SCP-XXX-JPは、20██年頃からSNS上で広がっていた「全く、1本も毛が抜けなくなる薬」との口コミを調査した結果、山形県██市、███駅構内のドラッグストアにて、テスターとして置かれているところを発見されました。関係者に確認したところ、誰もそのようなものを設置した覚えがないとのことであったため、Cクラス記憶処理が施されました。SCP-XXX-JP使用者はCクラス記憶処理の後、カバーストーリー「未認可の違法な植毛手術」の重要参考人として拘束してください。この使用者はEクラス職員として雇用することが出来ます。SCP-XXX-JP及びその使用者は複数存在する可能性が高いため、引き続き監視・捜索を続けてください。
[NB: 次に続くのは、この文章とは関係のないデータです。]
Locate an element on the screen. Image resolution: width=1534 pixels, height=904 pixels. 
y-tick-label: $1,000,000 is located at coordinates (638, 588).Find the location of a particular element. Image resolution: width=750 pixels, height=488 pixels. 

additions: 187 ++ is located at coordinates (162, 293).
補遺: 実験記録XXX-11で抜けたSCP-XXX-JP-1を保管していたところ、付着していた組織が肥大化し、82時間後にはD-23226の姿を形成しました。遺伝子的にもD-23226のものと完全に一致しており、SCP-XXX-JP-1の状態、記憶ともに死亡直前のもの有しています。さらなる実験の結果、SCP-XXX-JP-1保持者はSCP-XXX-JP-1を引き抜かれて死亡した際にのみ蘇生することが判明しました(以下、蘇生者をSCP-XXX-JP-2)。SCP-XXX-JP-2からSCP-XXX-JP-1を引き抜いた場合にも蘇生しますが、これを繰り返すたびに蘇生は粗雑なもの1へとなっていきます。しかし、このように身体の構造上は脆くなっていくにも関わらず、SCP-XXX-JP-1を引く抜くのに要する力は蘇生する度に指数関数的に増加していくことが確認されました。
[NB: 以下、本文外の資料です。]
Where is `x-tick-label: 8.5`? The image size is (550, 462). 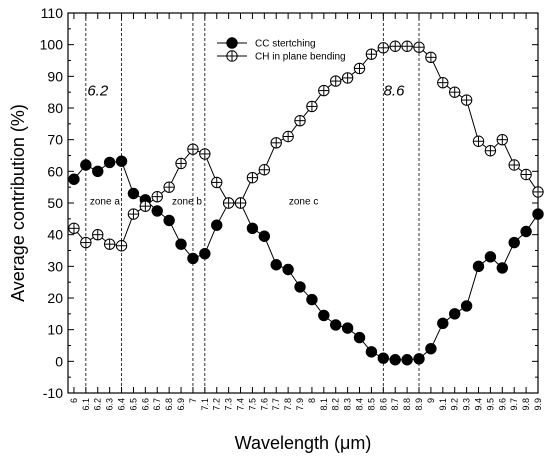 x-tick-label: 8.5 is located at coordinates (371, 404).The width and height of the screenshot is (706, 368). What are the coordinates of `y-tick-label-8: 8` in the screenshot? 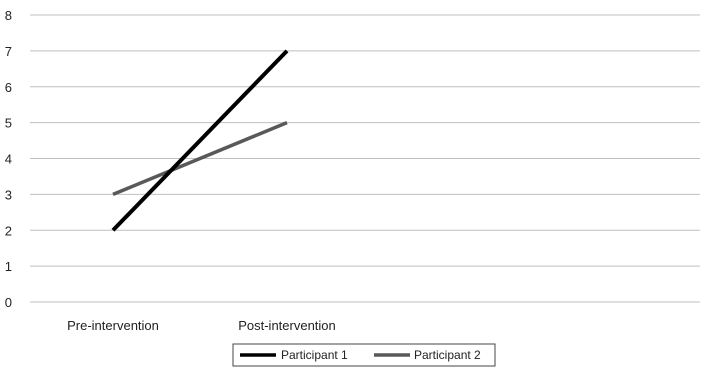 It's located at (8, 16).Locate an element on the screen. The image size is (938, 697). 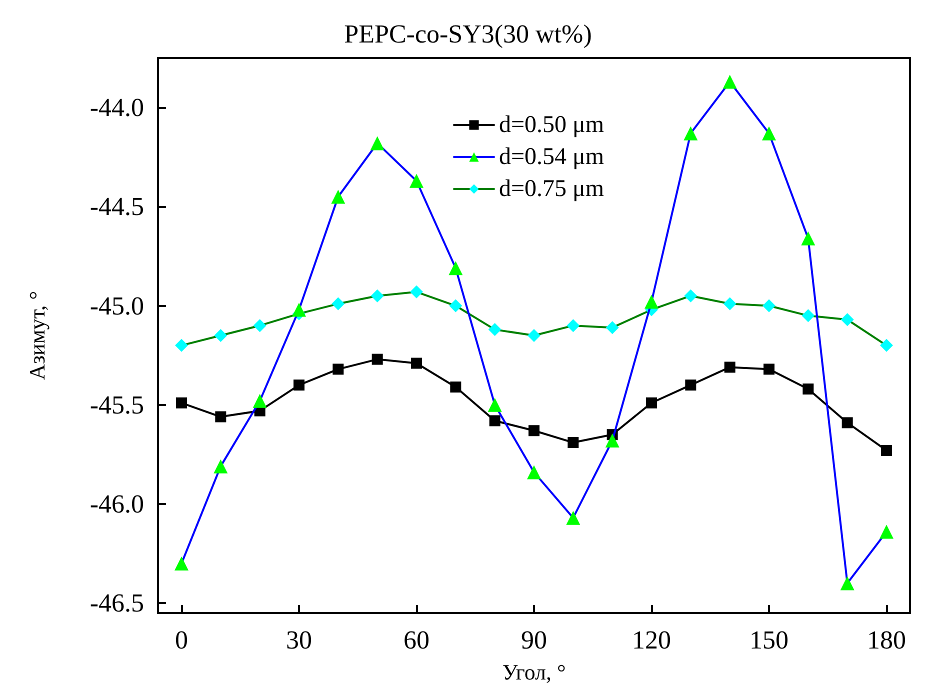
legend-label: d=0.54 μm is located at coordinates (552, 157).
インシデント記録XXX: 20██/██/██、SCP-XXX-JP-2となったD-23226の6度目のSCP-XXX-JP-1引き抜き実験の際、サイト-81██内で僅かな揺れが観察されました。調査の結果、SCP-XXX-JP-2から伸びたSCP-XXX-JP-1が、サイト-81██内の壁や床の内部を根を張るようにして侵食しており、特に気密性の維持が重要なオブジェクトや、収容違反の可能性が高い生物型オブジェクトを収容している(とりわけ危険なオブジェクト群)の周りに集中していました。当然ながらD-23228はそれらのオブジェクトについての知識を有しておらず、このことからSCP-XXX-JP-1には何らかの知性のようなものがあることが推測されます。